Other countries do a lot of things differently. In March, for example, other countries around the world grounded Boeing’s 737 MAX or denied it airspace, realizing that these planes might have a problem because within five months two of them crashed, killing all 346 people on board.
But our Federal Aviation Administration (FAA), which certifies US aircraft safety, said initially that it had no data “to draw any conclusions or take any actions” and gave the OK for the 737 MAX to keep flying. Which it did, until the FAA (Under pressure? Now in the spotlight?) finally grounded it three days after the March 10 crash.
Follow the money.
Our government is not protecting our children. So, if we want them safe, we have to protect them ourselves. What if parents all over the country stood their ground and said, “I am not sending my child to school again until school is safe.” And everyone stayed home with their kids. What if doctors didn’t show up for surgery and pilots didn’t show up to fly planes and trains sat idle and stores were closed and everything stopped. What if teachers across this country refused to teach?
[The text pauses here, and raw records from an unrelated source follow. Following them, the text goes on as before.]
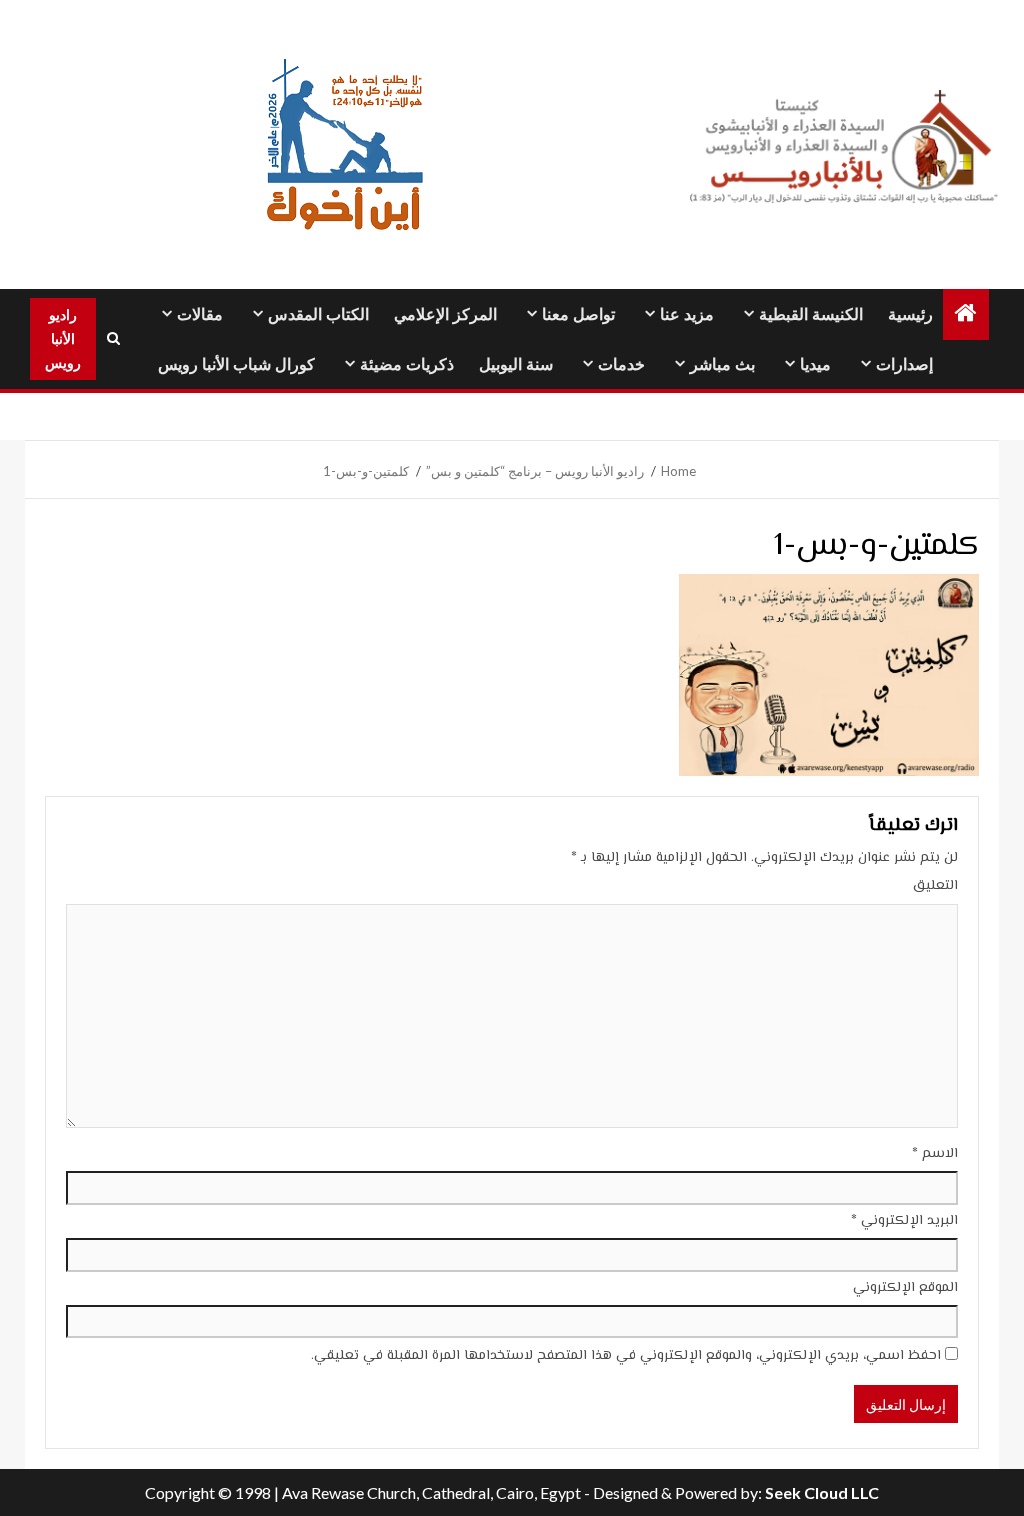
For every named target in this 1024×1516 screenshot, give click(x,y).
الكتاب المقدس (318, 314)
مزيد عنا (687, 314)
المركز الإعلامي (445, 314)
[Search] (113, 339)
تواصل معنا (578, 314)
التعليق (935, 886)
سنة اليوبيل (516, 364)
The loss of dollars? The impact on the economy? This would get the government’s attention.
It’s rare, death at the hands of a killer at school. But rare, too, is an airplane falling from the sky. The difference is when an airplane crashes, there is immediate action because a plane crash is not great for business. People get afraid. And stop flying.
I’m afraid for our kids. And our kids are afraid, too. They have active shooter drills. They know what can happen. But we keep sending them to school, anyway.
If you look at statistics, you can convince yourself it isn’t so bad. There aren’t that many school shootings. But if you look at the face of Kendrick Castillo, you know exactly how bad it is.